New MERS cases reported as hospital outbreak confirmed
Saudi Arabia's Ministry of Health (MOH) reported two new MERS cases yesterday, and the World Health Organization (WHO) confirmed that a small healthcare-associated outbreak occurred in Hafar Al-Batin in January.
Two 66-year-old Saudi men, one from Riyadh and the other from Taif, have been diagnosed as having MERS-CoV (Middle East respiratory syndrome coronavirus). The man from Riyadh is in stable condition and the source of his illness is listed as "primary," meaning it's unlikely he contracted the virus from another person. The Taif man is in critical condition, and the MOH said he had direct contact with camels, a known risk factor for MERS-CoV.
Saudi Arabia has now confirmed 1,798 MERS cases since 2012, including 731 deaths. Seven people are still being treated for their infections, the MOH said.
The WHO also released its monthly situation update on MERS, noting Saudi Arabia reported 25 cases, including 8 deaths, in January. They also confirmed a small hospital outbreak in Hafar Al-Batin, which involved one patient and three asymptomatic healthcare workers.
Trump backs off on Kennedy's anti-vaccine review
Robert F. Kennedy Jr., tapped by President Donald Trump to investigate whether vaccines cause autism, said he hasn't heard from the White House in months, according to a report today in the UK newspaper The Guardian.
A year ago, Trump and Kennedy met weeks after Trump became president, and Kennedy was tasked with leading a review of the possible connection between childhood immunizations and autism. Trump had spoken at some anti-vaccine events as a presidential candidate, and tweeted about the connection between childhood immunizations and the rise in autism.
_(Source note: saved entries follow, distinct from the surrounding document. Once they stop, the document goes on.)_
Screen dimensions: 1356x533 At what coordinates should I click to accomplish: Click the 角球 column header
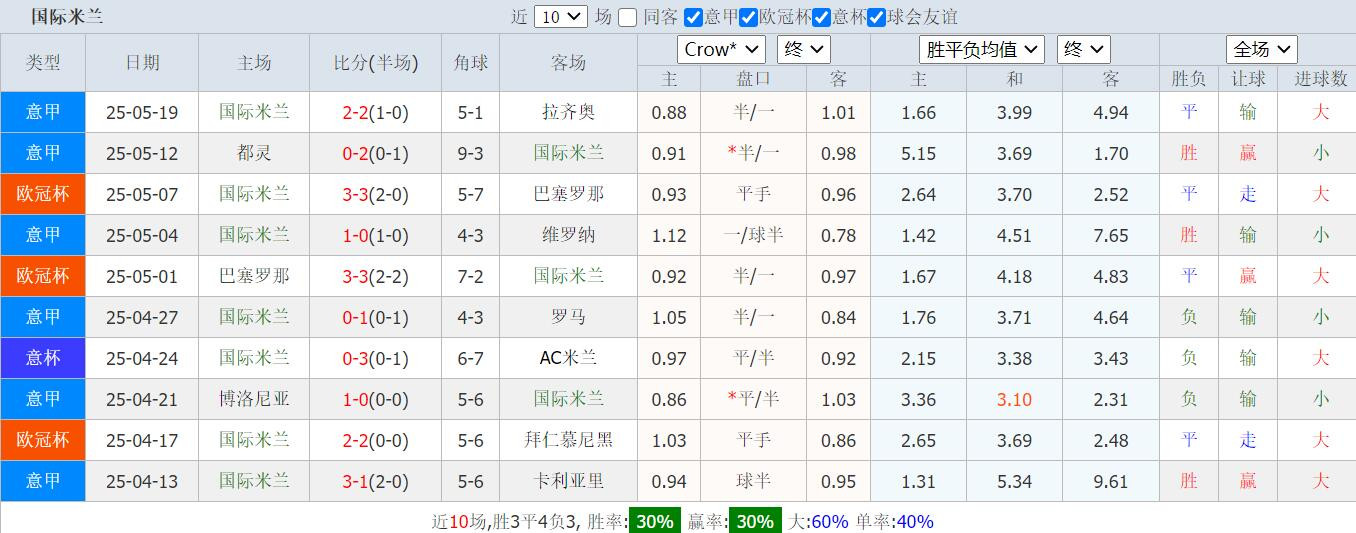tap(471, 62)
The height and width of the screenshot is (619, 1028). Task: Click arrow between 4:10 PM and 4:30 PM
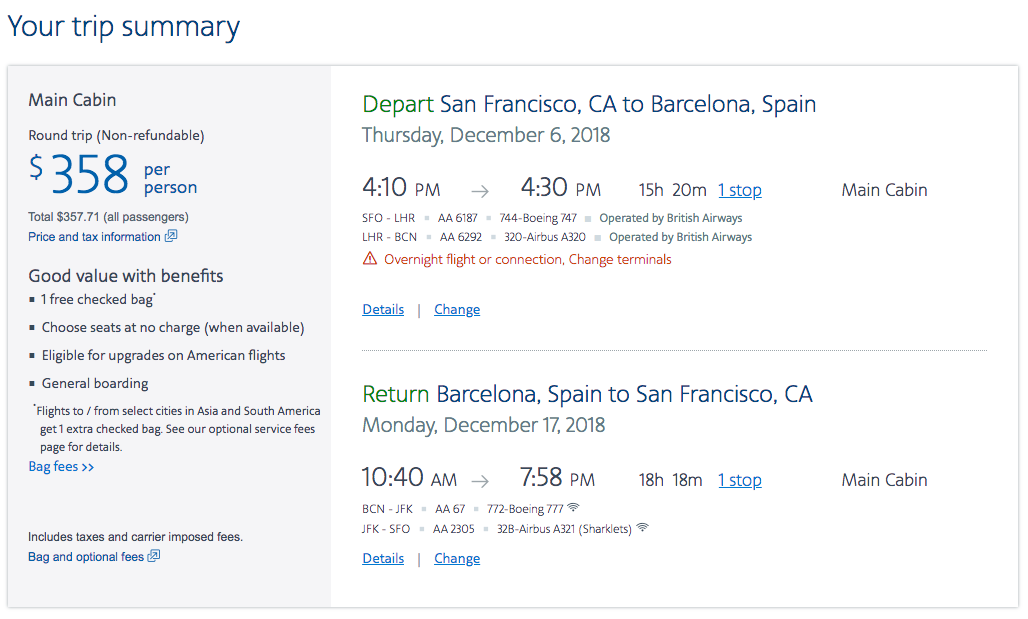click(481, 190)
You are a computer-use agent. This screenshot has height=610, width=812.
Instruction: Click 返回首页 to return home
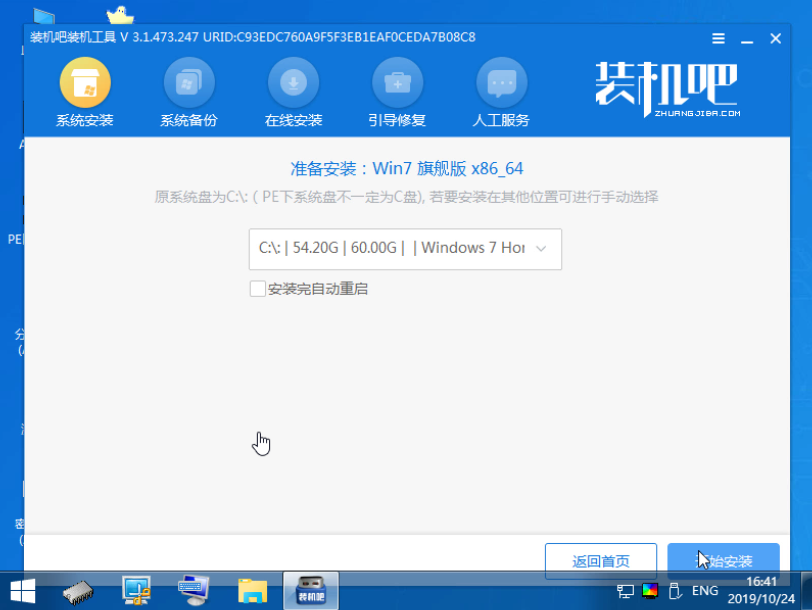pyautogui.click(x=600, y=561)
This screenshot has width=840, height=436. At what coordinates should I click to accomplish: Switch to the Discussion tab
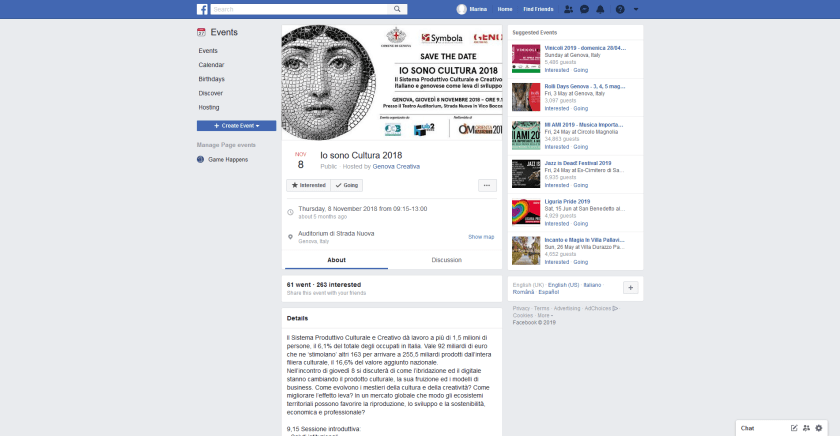tap(446, 260)
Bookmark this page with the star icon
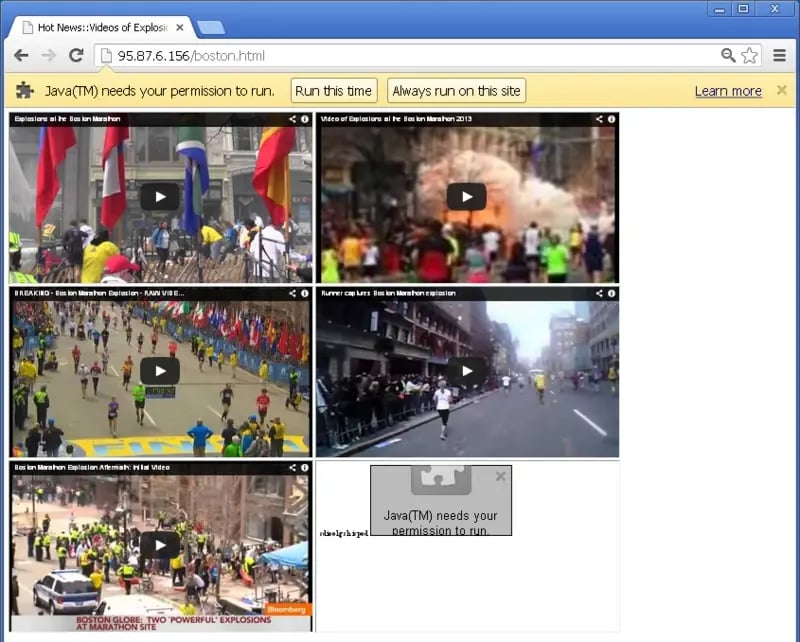 click(749, 56)
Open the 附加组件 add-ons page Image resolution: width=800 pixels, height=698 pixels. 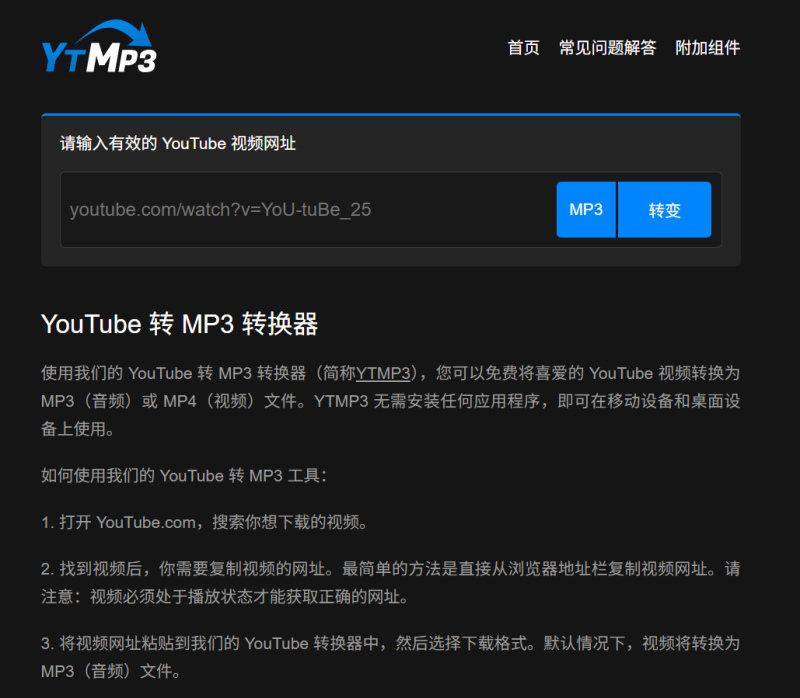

Now, Kennedy said he hasn't heard from the White House for the last 6 months, and said President Trump is "going in a different direction," on vaccines. The review has never been formerly supported by the White House, Kennedy told the Guardian.
In 2005, Kennedy wrote an article for Rolling Stone magazine suggesting thimerosal, a preservative used in vaccines until 2001, led to autism. The article was later retracted.
The American Academy of Pediatrics and the Centers for Disease Control and Prevention both maintain that childhood vaccines are safe, effective, and in no way cause autism.
Feb 21 Guardian story
Vaccine protects non-human primates against Ebola and Marburg viruses
A new prophylactic vaccine was immunogenic and effective against multiple filoviruses, including Ebola and Marburg, in monkeys, according to a study yesterday in PLoS One.
The vaccine, which expresses glycoproteins from Ebola virus (EBOV), Sudan virus (SUDV), Tai Forest virus (TAFV) and Marburg virus (MARV), is being investigated as a universal filovirus vaccine. Unlike ring vaccines, which have been used during filovirus outbreaks, a single-prophylactic vaccine could be introduced in childhood and offer life-long protection.
To test the vaccine, a team of international researchers immunized macaques with a multivalent vaccine comprising adenovirus serotypes 26 and 35 (Ad26 and Ad35) and modified vaccinia virus Ankara. The animals were then challenged with EBOV, MARV, and SUDV. The vaccine protected the monkeys from EBOV and MARV fully and SUDV partially.
"A multivalent filovirus vaccine would be optimal for prophylactic administration, for example, of populations who are deemed to be at risk of geographical or occupational exposure, and also for aid workers and other professionals who may be called into filovirus endemic regions," the authors concluded. "The results from our studies, combined with clinical data, indicate that a prophylactic multivalent filovirus vaccine is a realistic goal."